[WHAT THIS TASK INVOLVES] From the data below, return each line in which the string "arrow" is found.

##########

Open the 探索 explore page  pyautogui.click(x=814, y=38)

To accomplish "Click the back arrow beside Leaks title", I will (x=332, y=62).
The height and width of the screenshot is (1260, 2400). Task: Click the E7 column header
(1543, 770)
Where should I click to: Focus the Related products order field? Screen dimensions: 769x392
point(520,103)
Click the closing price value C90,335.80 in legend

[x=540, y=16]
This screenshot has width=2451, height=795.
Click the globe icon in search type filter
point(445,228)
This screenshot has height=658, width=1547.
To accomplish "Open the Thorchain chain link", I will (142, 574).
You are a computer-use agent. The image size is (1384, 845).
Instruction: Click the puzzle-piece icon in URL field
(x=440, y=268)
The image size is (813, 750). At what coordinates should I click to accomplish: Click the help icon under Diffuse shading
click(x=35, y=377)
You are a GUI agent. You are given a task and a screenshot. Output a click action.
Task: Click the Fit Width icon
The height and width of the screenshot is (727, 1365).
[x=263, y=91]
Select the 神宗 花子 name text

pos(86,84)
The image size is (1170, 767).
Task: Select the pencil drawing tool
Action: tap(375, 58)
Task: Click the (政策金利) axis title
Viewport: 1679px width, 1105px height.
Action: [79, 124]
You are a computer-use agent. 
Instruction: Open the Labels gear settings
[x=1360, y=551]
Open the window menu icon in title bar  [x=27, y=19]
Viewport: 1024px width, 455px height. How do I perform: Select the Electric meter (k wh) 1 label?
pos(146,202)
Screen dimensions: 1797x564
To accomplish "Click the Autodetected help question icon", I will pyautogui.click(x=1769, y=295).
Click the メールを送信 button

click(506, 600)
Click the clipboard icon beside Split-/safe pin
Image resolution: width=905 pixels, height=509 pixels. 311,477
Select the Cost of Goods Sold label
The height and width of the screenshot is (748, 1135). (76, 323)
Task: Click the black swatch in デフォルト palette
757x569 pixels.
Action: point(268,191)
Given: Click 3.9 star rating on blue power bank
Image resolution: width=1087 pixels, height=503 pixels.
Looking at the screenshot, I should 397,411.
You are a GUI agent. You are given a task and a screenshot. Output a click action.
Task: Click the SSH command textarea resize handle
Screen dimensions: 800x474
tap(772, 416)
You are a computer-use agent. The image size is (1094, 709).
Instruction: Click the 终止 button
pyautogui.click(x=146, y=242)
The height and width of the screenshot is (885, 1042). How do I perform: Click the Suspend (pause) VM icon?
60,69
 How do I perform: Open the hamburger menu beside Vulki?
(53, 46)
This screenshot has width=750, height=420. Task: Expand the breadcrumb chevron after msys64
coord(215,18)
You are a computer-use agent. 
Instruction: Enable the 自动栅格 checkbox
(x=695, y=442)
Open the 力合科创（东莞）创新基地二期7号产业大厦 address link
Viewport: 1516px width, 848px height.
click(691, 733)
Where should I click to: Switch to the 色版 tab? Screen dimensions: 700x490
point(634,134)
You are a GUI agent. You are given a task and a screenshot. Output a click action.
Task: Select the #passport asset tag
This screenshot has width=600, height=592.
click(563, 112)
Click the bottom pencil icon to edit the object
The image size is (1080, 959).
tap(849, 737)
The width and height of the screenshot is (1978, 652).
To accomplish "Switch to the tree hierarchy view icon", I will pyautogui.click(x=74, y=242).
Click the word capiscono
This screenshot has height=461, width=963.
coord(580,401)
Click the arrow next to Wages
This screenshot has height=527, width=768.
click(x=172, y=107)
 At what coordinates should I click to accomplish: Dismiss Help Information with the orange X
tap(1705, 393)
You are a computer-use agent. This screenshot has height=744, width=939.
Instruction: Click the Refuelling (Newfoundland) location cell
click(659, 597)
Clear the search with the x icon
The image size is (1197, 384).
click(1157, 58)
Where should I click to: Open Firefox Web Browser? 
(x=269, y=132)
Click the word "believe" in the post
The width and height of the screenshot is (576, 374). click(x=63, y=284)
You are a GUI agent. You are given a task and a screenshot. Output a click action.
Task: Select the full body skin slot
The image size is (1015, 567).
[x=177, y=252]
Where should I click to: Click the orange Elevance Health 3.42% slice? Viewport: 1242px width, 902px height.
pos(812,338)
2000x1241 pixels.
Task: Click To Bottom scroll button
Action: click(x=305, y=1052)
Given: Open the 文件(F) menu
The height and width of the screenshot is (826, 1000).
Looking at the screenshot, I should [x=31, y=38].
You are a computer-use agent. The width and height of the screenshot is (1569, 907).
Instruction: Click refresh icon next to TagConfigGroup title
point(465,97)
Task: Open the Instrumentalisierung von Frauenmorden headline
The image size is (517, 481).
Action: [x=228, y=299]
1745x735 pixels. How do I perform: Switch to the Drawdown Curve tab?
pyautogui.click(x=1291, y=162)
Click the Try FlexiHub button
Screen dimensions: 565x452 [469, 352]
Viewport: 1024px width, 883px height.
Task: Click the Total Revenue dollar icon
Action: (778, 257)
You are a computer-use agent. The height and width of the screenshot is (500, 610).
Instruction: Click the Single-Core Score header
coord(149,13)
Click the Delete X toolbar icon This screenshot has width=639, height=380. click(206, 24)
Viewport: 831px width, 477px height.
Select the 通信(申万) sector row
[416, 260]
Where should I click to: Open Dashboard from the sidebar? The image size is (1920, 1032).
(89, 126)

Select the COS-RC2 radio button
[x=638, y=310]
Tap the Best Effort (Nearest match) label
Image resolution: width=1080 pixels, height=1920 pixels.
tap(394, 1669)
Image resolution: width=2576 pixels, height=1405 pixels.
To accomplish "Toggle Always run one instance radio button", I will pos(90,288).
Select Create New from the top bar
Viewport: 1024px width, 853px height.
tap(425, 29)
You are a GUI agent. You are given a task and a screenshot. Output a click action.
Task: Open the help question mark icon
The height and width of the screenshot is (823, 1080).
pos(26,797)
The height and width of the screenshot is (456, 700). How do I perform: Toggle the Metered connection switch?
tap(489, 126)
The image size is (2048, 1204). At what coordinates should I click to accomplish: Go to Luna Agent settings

##########

[RESPONSE BELOW]
To accomplish "Click the back arrow beside Leaks title", I will (x=332, y=62).
Click the arrow next to Wages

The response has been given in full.